Die Gerichtsvollzieherin antwortete mit Schreiben vom 12. August 2010, dass der Kläger bisher nicht mitgeteilt habe,
an dem EVTermin teilnehmen zu wollen. EVAntragskosten i.H.v. 30, € sehe das GvKostG nicht vor, lediglich eine
Gebühr bei Abnahme der EV. Des Weiteren stünden „die hier zu berechnenden Gebühren nach dem GvKostG nicht
dem Gläubiger/Gläubigervertreter zu“, sondern seien an das Land Niedersachsen abzuführen. Folglich sei die
Auflistung in seiner Forderungsaufstellung „untunlich, sofern es sich nicht um bisherige Kosten der ZV handelt.“ Die
Vorsteuerabzugsanfrage erfolge aufgrund dienstlicher Anordnung der dortigen Verwaltung.

= AUFGABEN UND ÜBUNGEN =
1. Von welchem Datum ist laut Textabschnitt das Antwortschreiben der Gerichtsvollzieherin?
2. Ändere bitte im Textabschnitt alles von „Die Gerichtsvollzieherin antwortete“ bis hinunter zu „der dortigen Verwaltung.“, indem du „Niedersachsen“ durch „Bremen“ ersetzt, und gib diesen Teil wieder.

Daten zur Zuordnung von Pixelkoordinaten
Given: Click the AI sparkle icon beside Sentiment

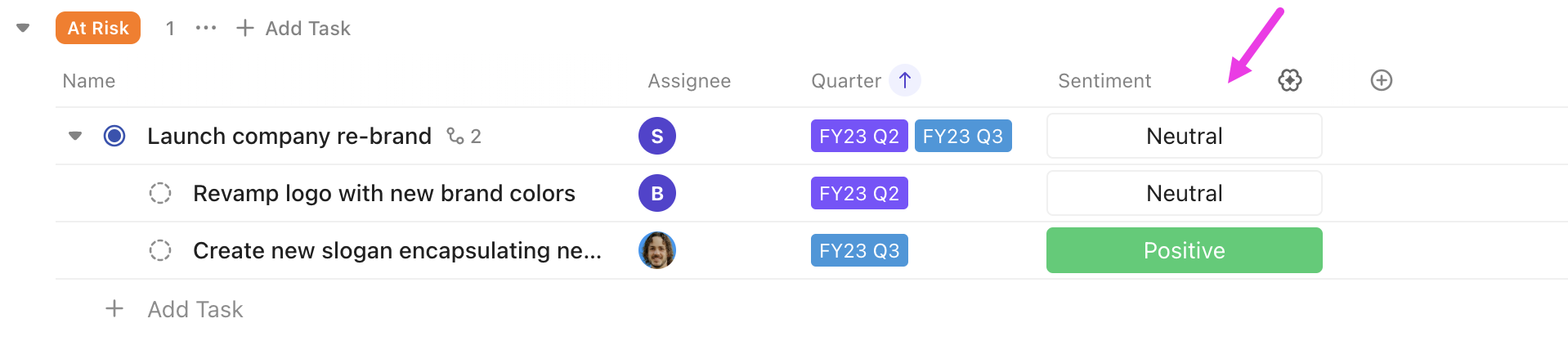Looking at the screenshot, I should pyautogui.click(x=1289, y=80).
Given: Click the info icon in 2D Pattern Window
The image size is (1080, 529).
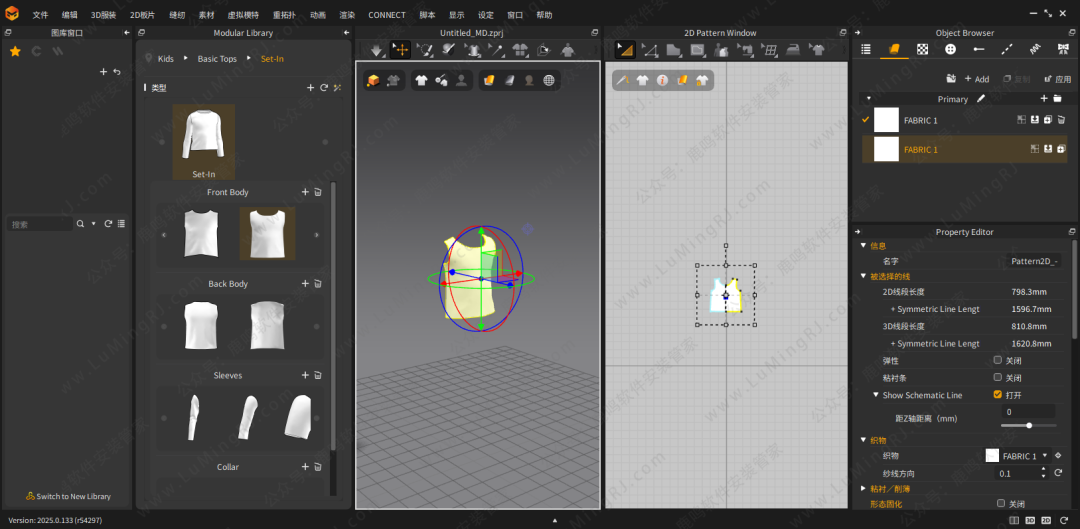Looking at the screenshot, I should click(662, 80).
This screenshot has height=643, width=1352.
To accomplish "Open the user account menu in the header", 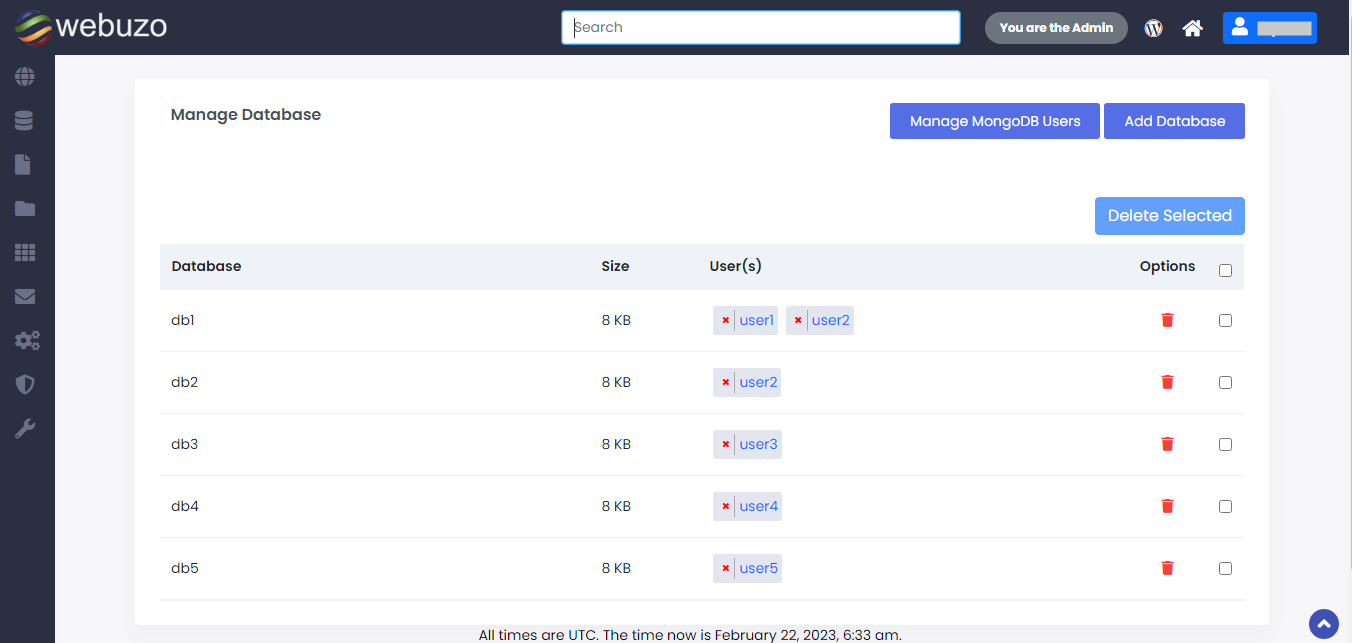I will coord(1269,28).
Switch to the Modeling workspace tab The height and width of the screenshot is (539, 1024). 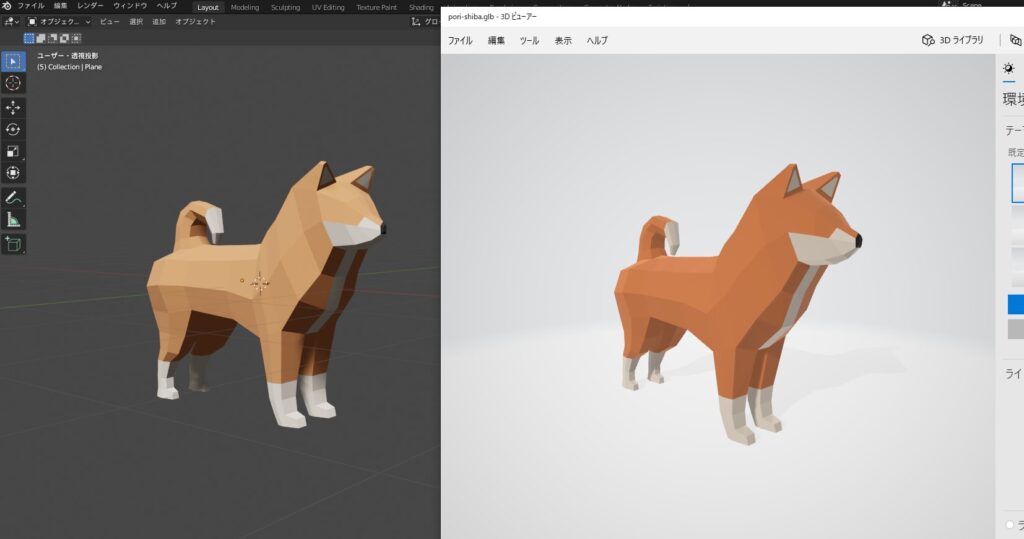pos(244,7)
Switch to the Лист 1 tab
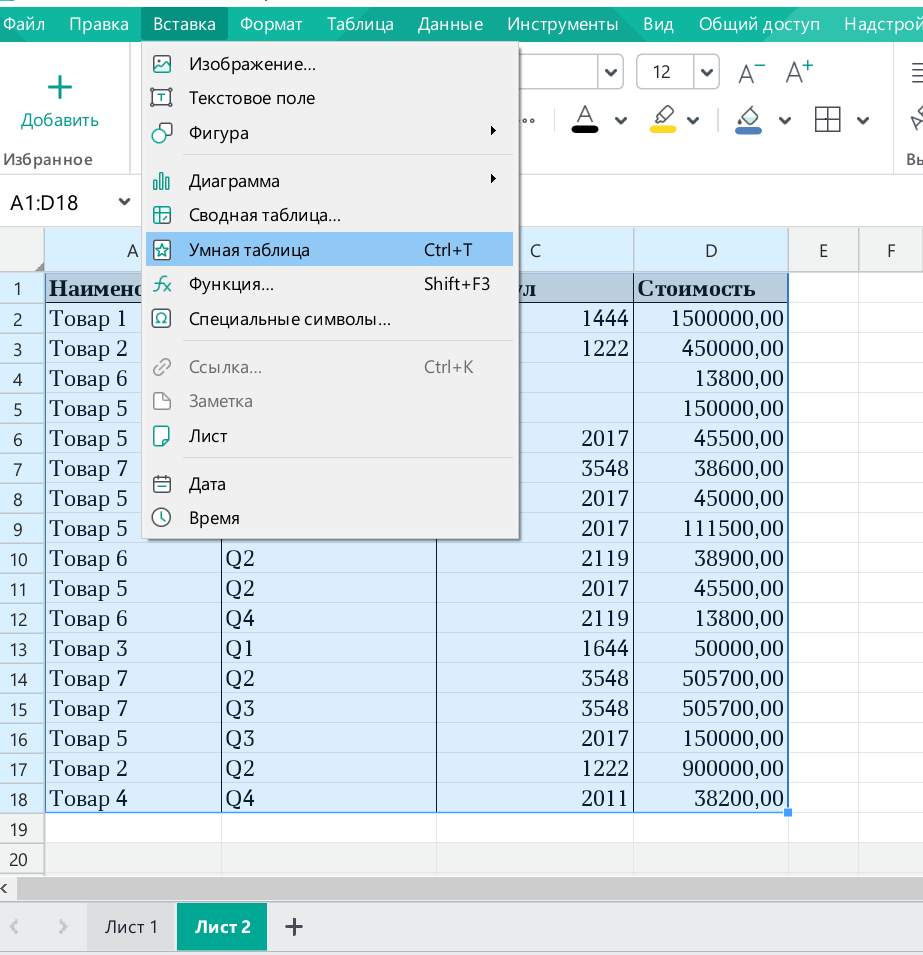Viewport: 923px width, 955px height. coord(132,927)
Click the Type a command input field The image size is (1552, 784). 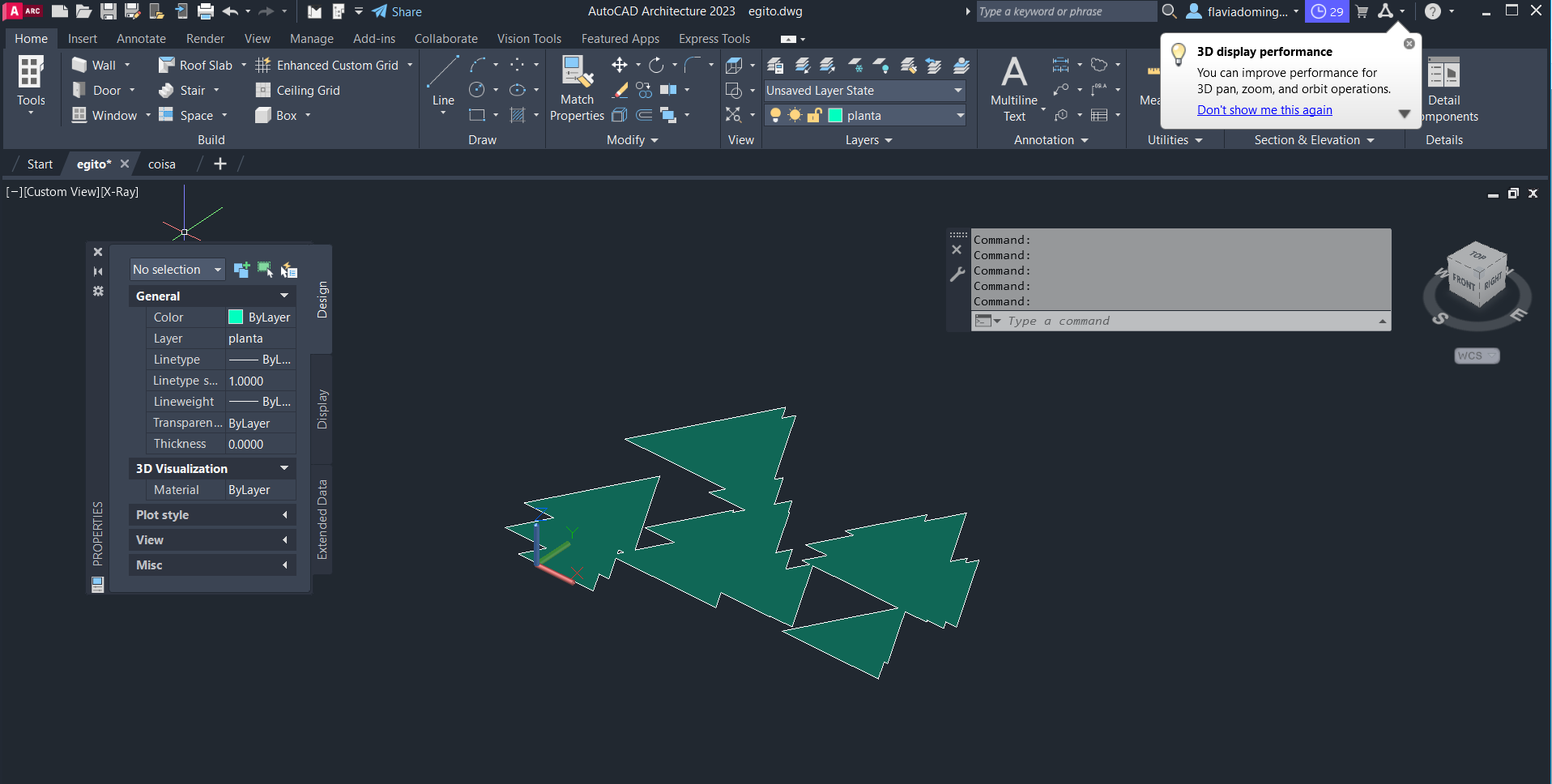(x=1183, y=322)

= LÖSUNGEN =
1. Vom 12. August 2010.

2.
Die Gerichtsvollzieherin antwortete mit Schreiben vom 12. August 2010, dass der Kläger bisher nicht mitgeteilt habe,
an dem EVTermin teilnehmen zu wollen. EVAntragskosten i.H.v. 30, € sehe das GvKostG nicht vor, lediglich eine
Gebühr bei Abnahme der EV. Des Weiteren stünden „die hier zu berechnenden Gebühren nach dem GvKostG nicht
dem Gläubiger/Gläubigervertreter zu“, sondern seien an das Land Bremen abzuführen. Folglich sei die
Auflistung in seiner Forderungsaufstellung „untunlich, sofern es sich nicht um bisherige Kosten der ZV handelt.“ Die
Vorsteuerabzugsanfrage erfolge aufgrund dienstlicher Anordnung der dortigen Verwaltung.